Natural Method

Definition:

The Natural Method is a family of language teaching approaches originating in the late 19th century that sought to replicate the way children acquire their first language — through direct, meaning-focused interaction in the target language rather than through grammar rules, translation, or rote memorization. The term encompasses several related movements, most notably the work of François Gouin and the Direct Method championed by Maximilian Berlitz.

Not to be confused with: The Natural Approach, a distinct 1980s method developed by Stephen Krashen and Tracy Terrell based on Krashen’s Input Hypothesis.


In-Depth Explanation

Historical Context

By the mid-1800s, the dominant Grammar-Translation Method taught languages through grammatical rules, written translation exercises, and classical literary texts. Students could parse Latin sentences but couldn’t hold a conversation. Reformers argued this was backwards — children learn to speak first, without rules, by being immersed in meaning.

Key Principles

The Natural Method and its variants shared core convictions:

  1. No translation: The target language is used exclusively in the classroom from day one
  2. No explicit grammar rules: Grammar is induced naturally from exposure and use, not taught deductively
  3. Oral primacy: Speaking and listening come before reading and writing
  4. Direct association: New vocabulary is taught through objects, pictures, gestures, and context — meaning is connected directly to the L2 word, bypassing the L1
  5. Everyday language: Practical, conversational language takes priority over literary texts

François Gouin’s Series Method

Gouin (1880) observed that children narrate sequences of actions (“I walk to the door, I open the door, I go through the door…”) and built a method around teaching language through action sequences, reflecting the natural narrative impulse. His work influenced later methodologies but was overshadowed by Berlitz’s commercial success.

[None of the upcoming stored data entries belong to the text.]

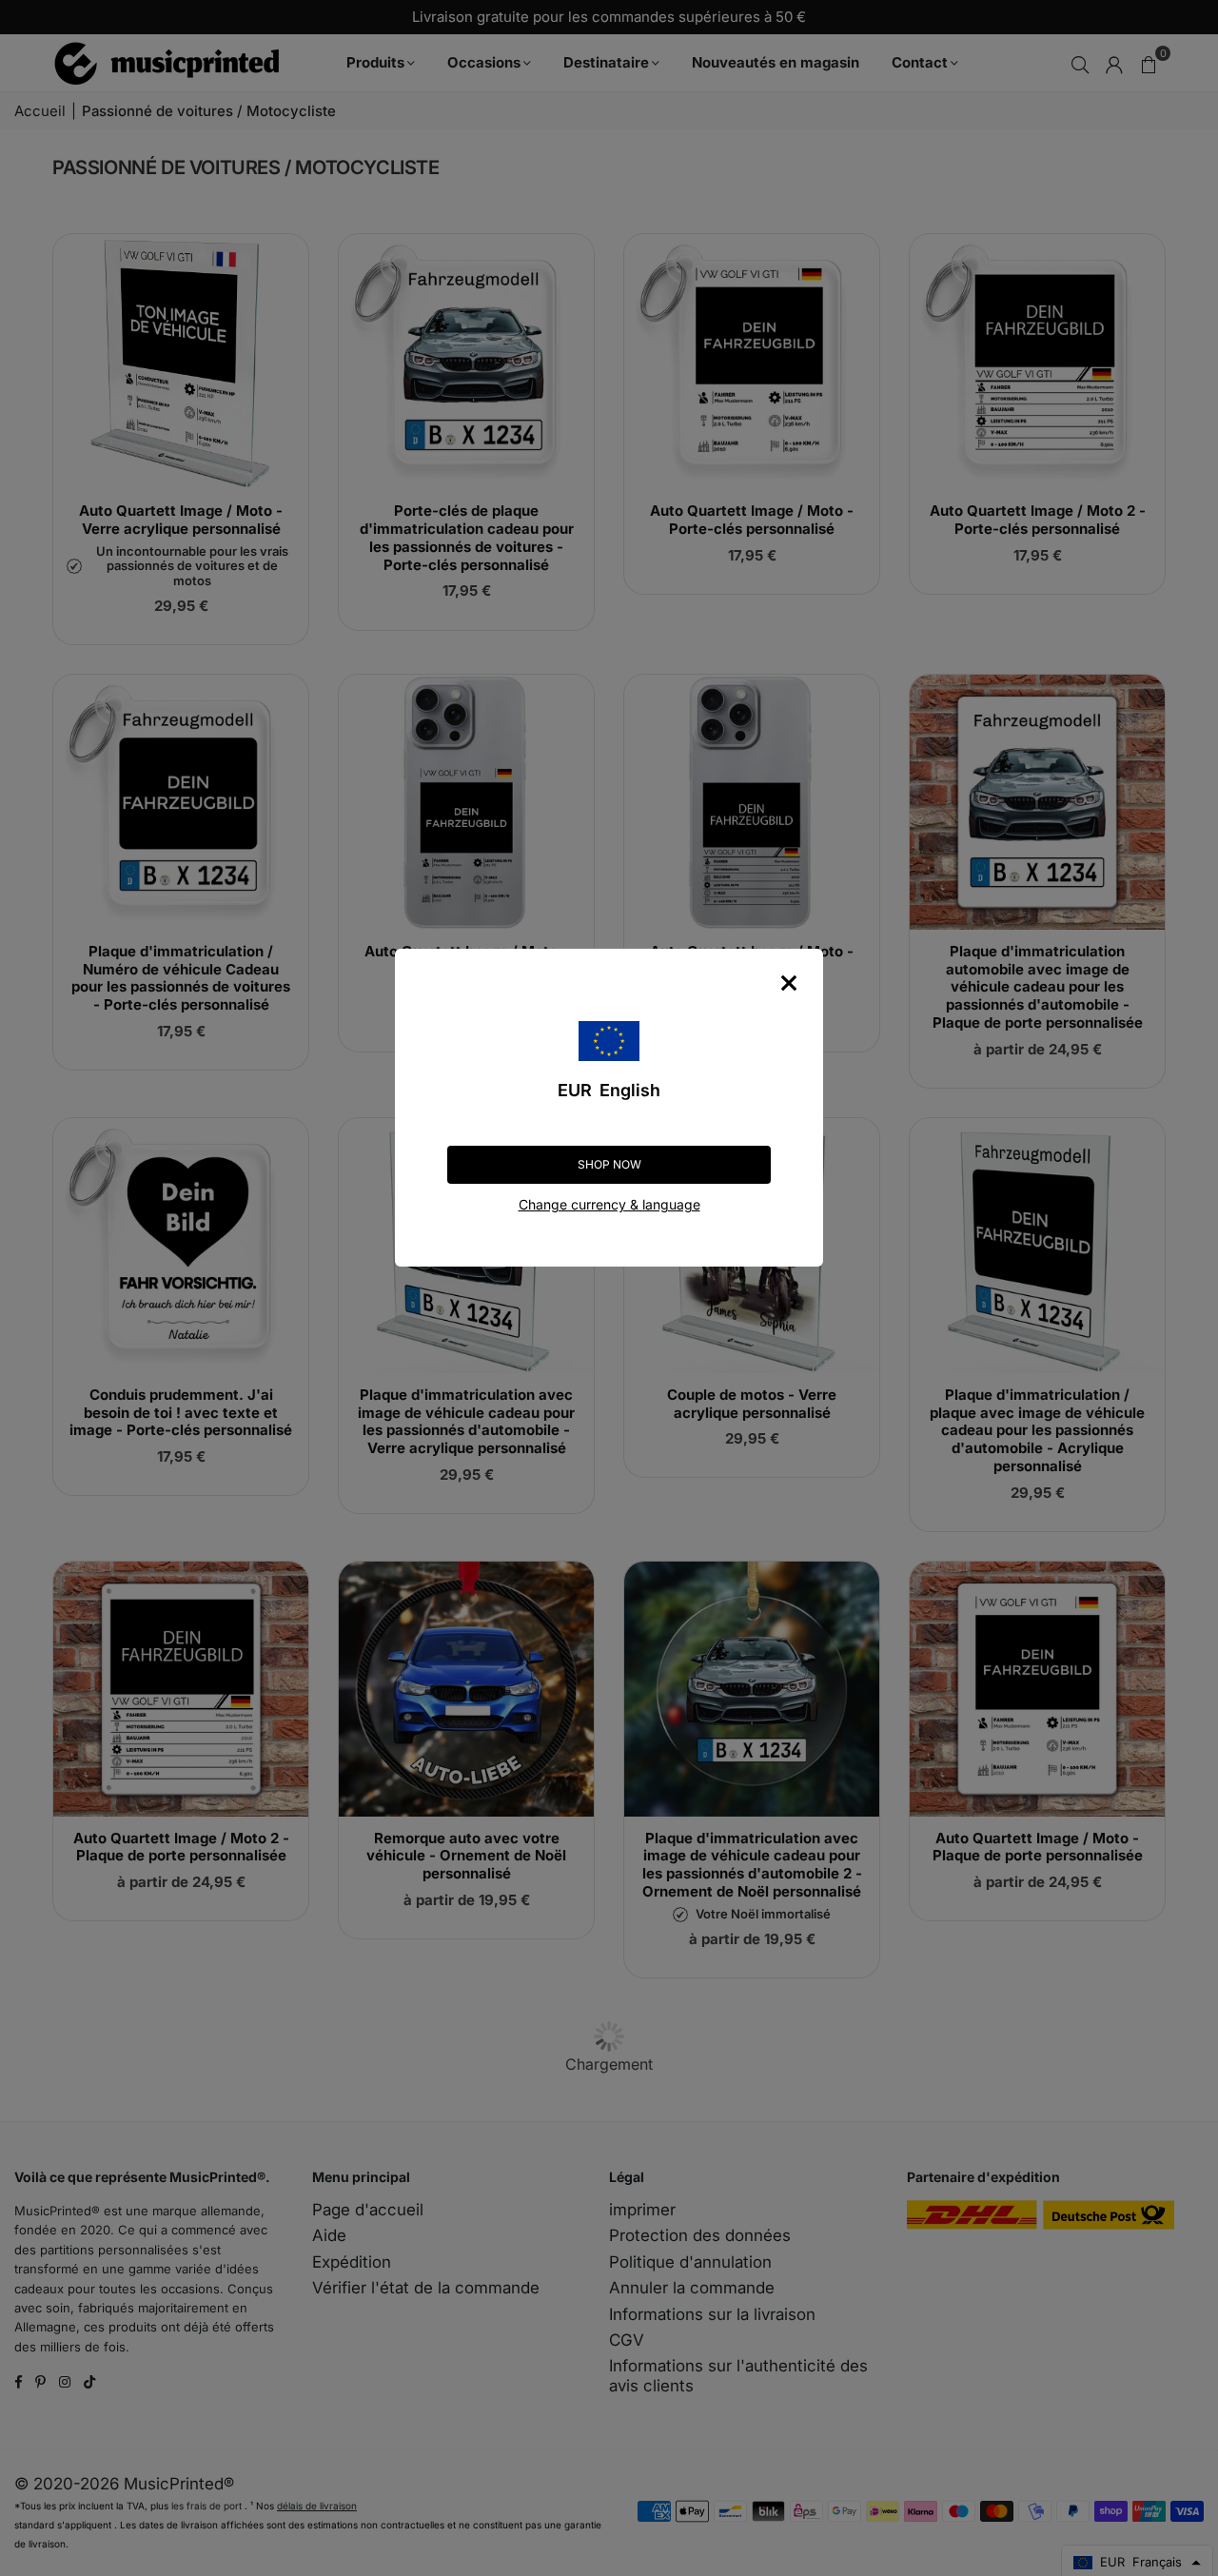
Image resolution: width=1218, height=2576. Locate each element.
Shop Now (609, 1164)
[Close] (789, 983)
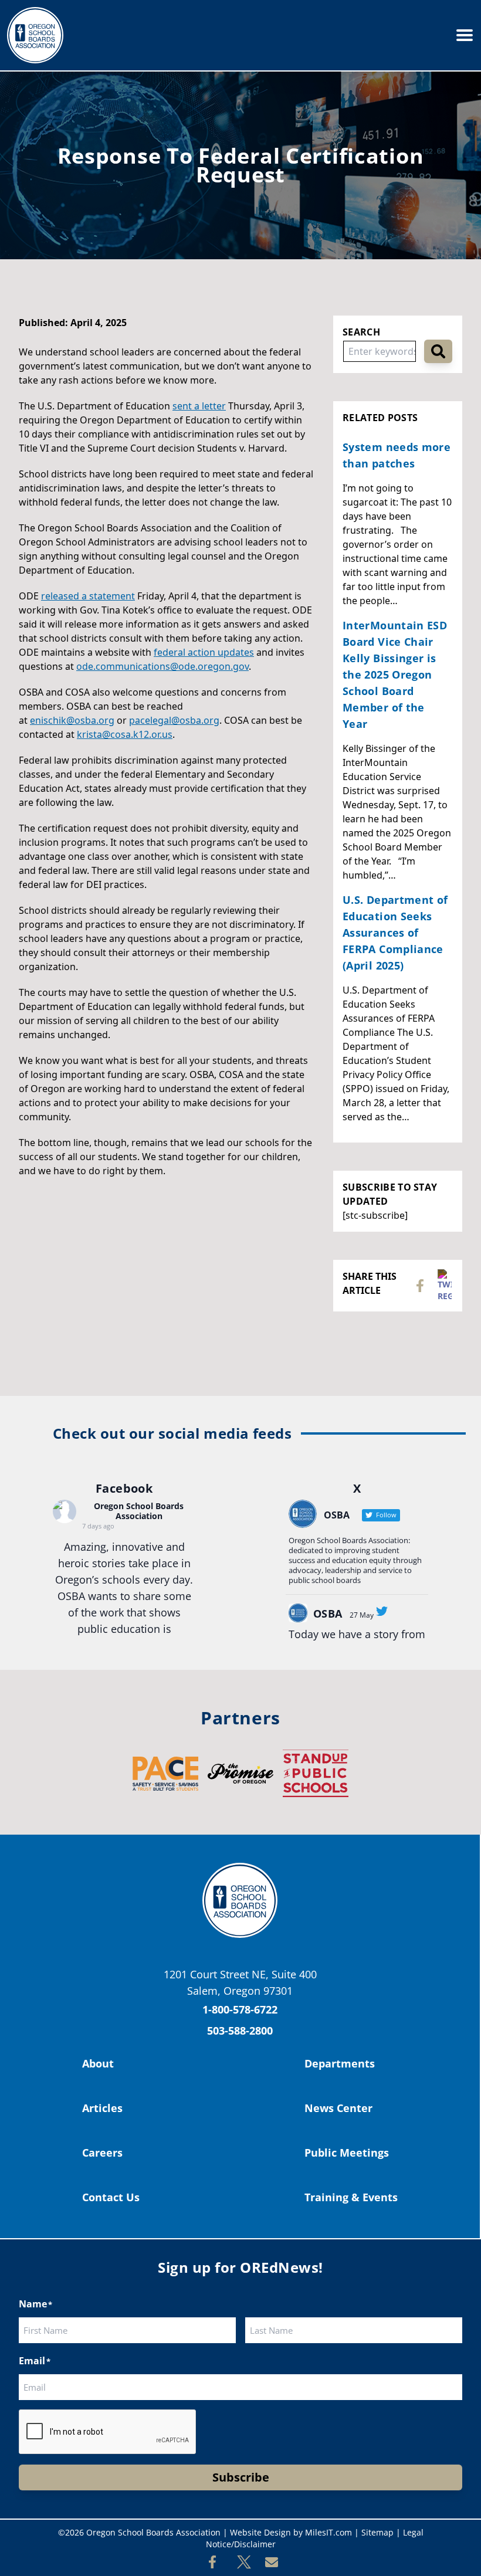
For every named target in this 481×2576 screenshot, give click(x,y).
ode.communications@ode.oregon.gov (162, 666)
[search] (438, 351)
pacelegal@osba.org (174, 720)
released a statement (88, 595)
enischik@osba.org (72, 720)
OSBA (327, 1613)
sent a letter (199, 405)
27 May (362, 1615)
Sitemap (377, 2532)
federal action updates (204, 652)
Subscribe (240, 2477)
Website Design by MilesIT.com (291, 2532)
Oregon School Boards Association (139, 1510)
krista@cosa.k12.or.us (124, 734)
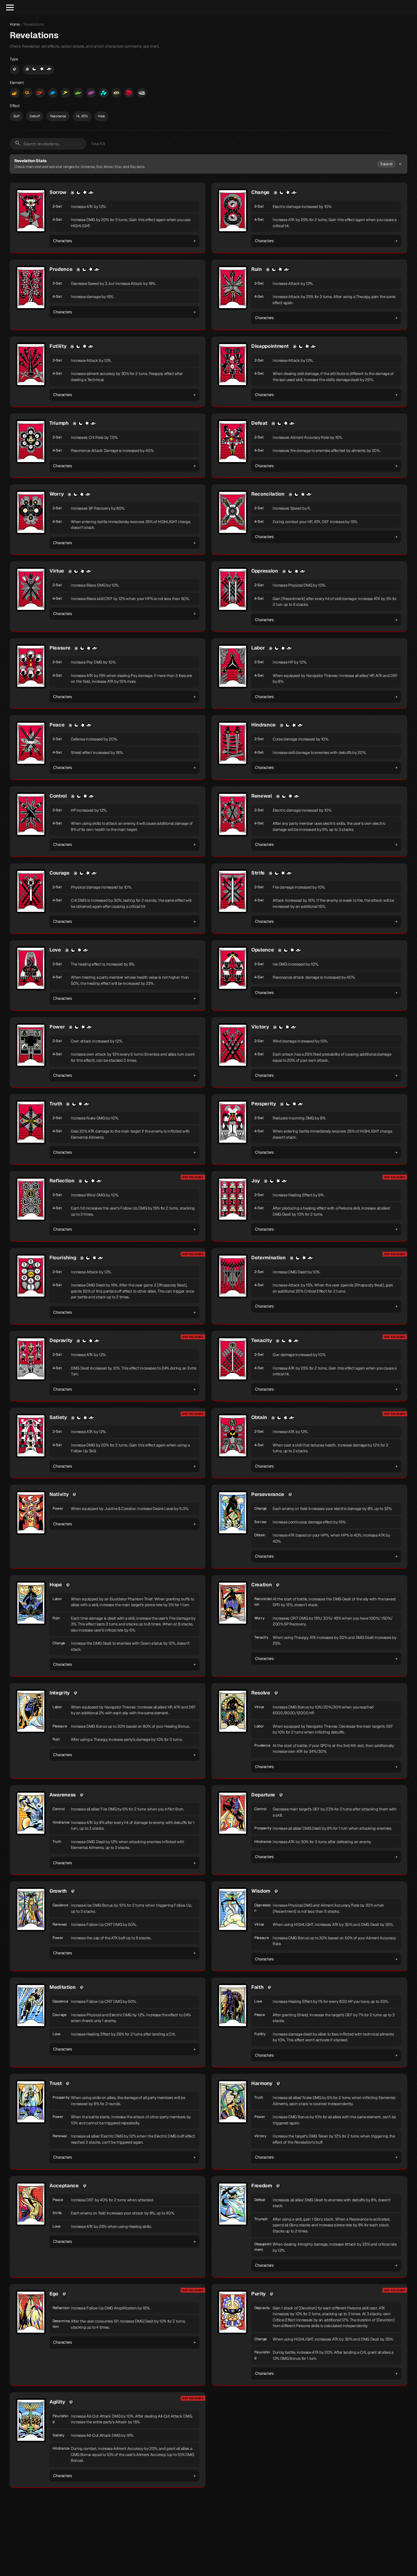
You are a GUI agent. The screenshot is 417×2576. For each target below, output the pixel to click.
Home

The Direct Method (Berlitz)

The most commercially successful version, the Berlitz method used native-speaker teachers, immersive classroom environments, and carefully sequenced oral lessons. By 1900, Berlitz schools operated worldwide. The method’s principles directly informed later Communicative Language Teaching and immersion approaches.

Legacy

The Natural Method’s core insight — that language is best learned through meaningful, comprehensible communication rather than abstract rule memorization — was vindicated by subsequent research on comprehensible input, the Input Hypothesis, and modern immersion-based approaches. It stands as the historical ancestor of today’s input-focused and communicative methods.